Weisz G
Department of Social Studies of Medicine, McGill University, 3655 Drummond Street, Montreal, Quebec H3G-1Y6, Canada.
Isis. 2001 Sep;92(3):451-83. doi: 10.1086/385278.
This essay examines the survival of waters therapy in twentieth-century France with a view to understanding the conditions that make a therapy convincing in one national context and not in another. Part of the explanation for this survival has to do with the size and power of the spa industry. Where this industry was strong and economically powerful--as it was in France--its survival became a national priority. Of equal importance, however, was the role of the medical elite. In twentieth-century France, a small but influential group of elite physicians served as the chief architects of the continued survival and development of water cures. The primary mechanism for this process was a massive and successful campaign to introduce hydrology into the curriculum of medical schools. Once this was achieved, a large corps of academic hydrologists were in a position to produce significant amounts of convincing hydrological science that seemed to demonstrate the varied physiological effects of mineral waters. By the 1940s mineral waters had enough scientific visibility to ensure their inclusion without controversy in the national health insurance system that was being set up.

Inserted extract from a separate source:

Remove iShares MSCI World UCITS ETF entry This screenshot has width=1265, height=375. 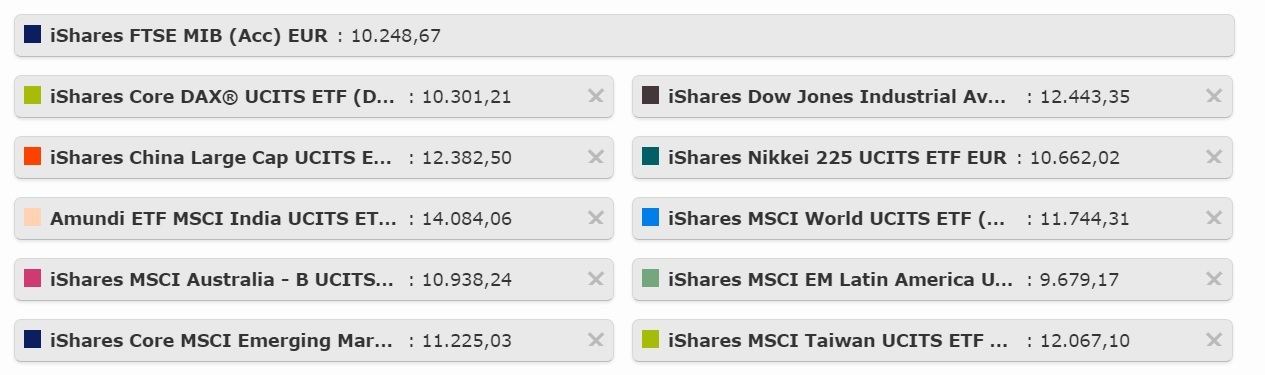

本文探讨了水疗法在20世纪法国的存续情况,旨在理解使一种疗法在一个国家背景下具有说服力而在另一个国家背景下却不然的条件。这种存续的部分原因与温泉疗养行业的规模和影响力有关。在该行业强大且经济实力雄厚的地方——就像在法国那样——其存续就成为了国家优先事项。然而,同样重要的是医学精英的作用。在20世纪的法国,一小群有影响力的精英医生是水疗法持续存续和发展的主要推动者。这一过程的主要机制是一场大规模且成功的运动,将水文学引入医学院课程。一旦做到这一点,一大批学术水文学家就能够产出大量有说服力的水文科学成果,似乎证明了矿泉水具有多种生理效应。到20世纪40年代,矿泉水已具备足够的科学知名度,得以毫无争议地被纳入正在建立的国家医疗保险体系。